PROBEER HET ZELF: Schrijf letterlijk over uit het fragment uit Richteren 17 hieronder. Begin bij de woorden "7 Nu was er" en stop na "イムの山地のミカの家にきた。".

GEKOZEN FRAGMENT:

##########

< Richteren 17 >
1 En er was een man van het gebergte van Efraim, wiens naam was Micha.
ここにエフライムの山地の人で、名をミカと呼ぶものがあった。
2 Die zeide tot zijn moeder: De duizend en honderd zilverlingen, die u ontnomen zijn, om dewelke gij gevloekt hebt, en ook voor mijn oren gesproken hebt, zie, dat geld is bij mij, ik heb dat genomen. Toen zeide zijn moeder: Gezegend zij mijn zoon den HEERE!
彼は母に言った、「あなたはかつて銀千百枚を取られたので、それをのろい、わたしにも話されましたが、その銀はわたしが持っています。わたしがそれを取ったのです」。母は言った、「どうぞ主がわが子を祝福されますように」。
3 Alzo gaf hij aan zijn moeder de duizend en honderd zilverlingen weder. Doch zijn moeder zeide: Ik heb dat geld den HEERE ganselijk geheiligd van mijn hand, voor mijn zoon, om een gesneden beeld en een gegoten beeld te maken; zo zal ik het u nu wedergeven.
そして彼が銀千百枚を母に返したので、母は言った、「わたしはわたしの子のために一つの刻んだ像と、一つの鋳た像を造るためにその銀をわたしの手から主に献納します。それで今それをあなたに返しましょう」。
4 Maar hij gaf dat geld aan zijn moeder weder. En zijn moeder nam tweehonderd zilverlingen, en gaf ze den goudsmid, die maakte daarvan een gesneden beeld en een gegoten beeld; dat was in het huis van Micha.
ミカがその銀を母に返したので、母はその銀二百枚をとって、それを銀細工人に与え、一つの刻んだ像と、一つの鋳た像を造らせた。その像はミカの家にあった。
5 En de man Micha had een godshuis; en hij maakte een efod, en terafim, en vulde de hand van een uit zijn zonen, dat hij hem tot een priester ware.
このミカという人は神の宮をもち、エポデとテラピムを造り、その子のひとりを立てて、自分の祭司とした。
6 In diezelve dagen was er geen koning in Israel; een iegelijk deed, wat recht was in zijn ogen.
そのころイスラエルには王がなかったので、人々はおのおの自分たちの目に正しいと思うことを行った。
7 Nu was er een jongeling van Bethlehem-Juda, van het geslacht van Juda; deze was een Leviet, en verkeerde aldaar als vreemdeling.
さてここにユダの氏族のもので、ユダのベツレヘムからきたひとりの若者があった。彼はレビびとであって、そこに寄留していたのである。
8 En deze man was uit die stad, uit Bethlehem-Juda getogen, om te verkeren, waar hij gelegenheid zou vinden. Als hij nu kwam aan het gebergte van Efraim tot aan het huis van Micha, om zijn weg te gaan,
この人は自分の住むべきところを尋ねて、ユダのベツレヘムの町を去り、旅してエフライムの山地のミカの家にきた。

##########

AANGELEVERDE GEGEVENS:
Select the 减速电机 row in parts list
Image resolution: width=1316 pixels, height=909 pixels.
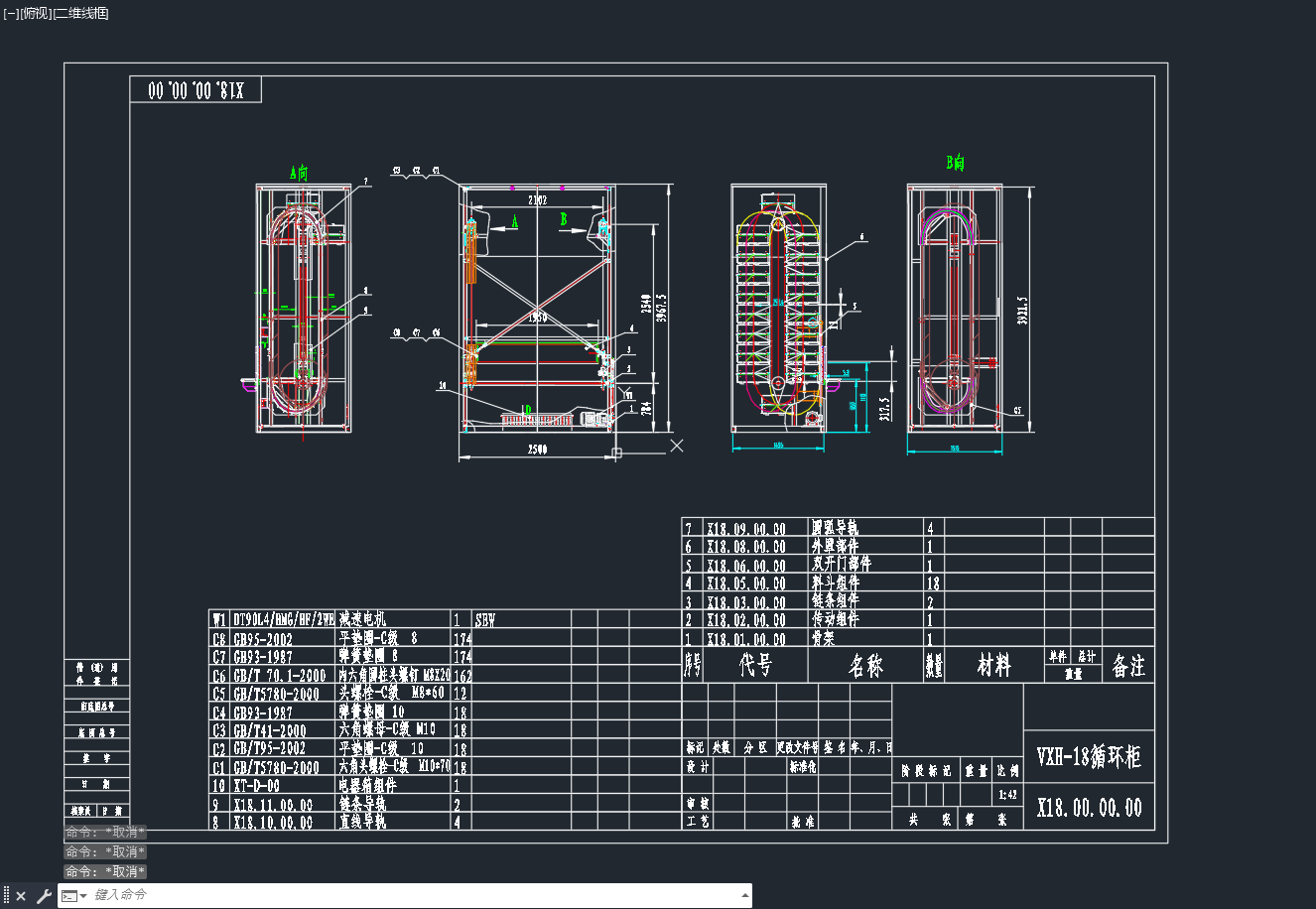click(447, 619)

##########

UITWERKING OPDRACHT:
7 Nu was er een jongeling van Bethlehem-Juda, van het geslacht van Juda; deze was een Leviet, en verkeerde aldaar als vreemdeling.
さてここにユダの氏族のもので、ユダのベツレヘムからきたひとりの若者があった。彼はレビびとであって、そこに寄留していたのである。
8 En deze man was uit die stad, uit Bethlehem-Juda getogen, om te verkeren, waar hij gelegenheid zou vinden. Als hij nu kwam aan het gebergte van Efraim tot aan het huis van Micha, om zijn weg te gaan,
この人は自分の住むべきところを尋ねて、ユダのベツレヘムの町を去り、旅してエフライムの山地のミカの家にきた。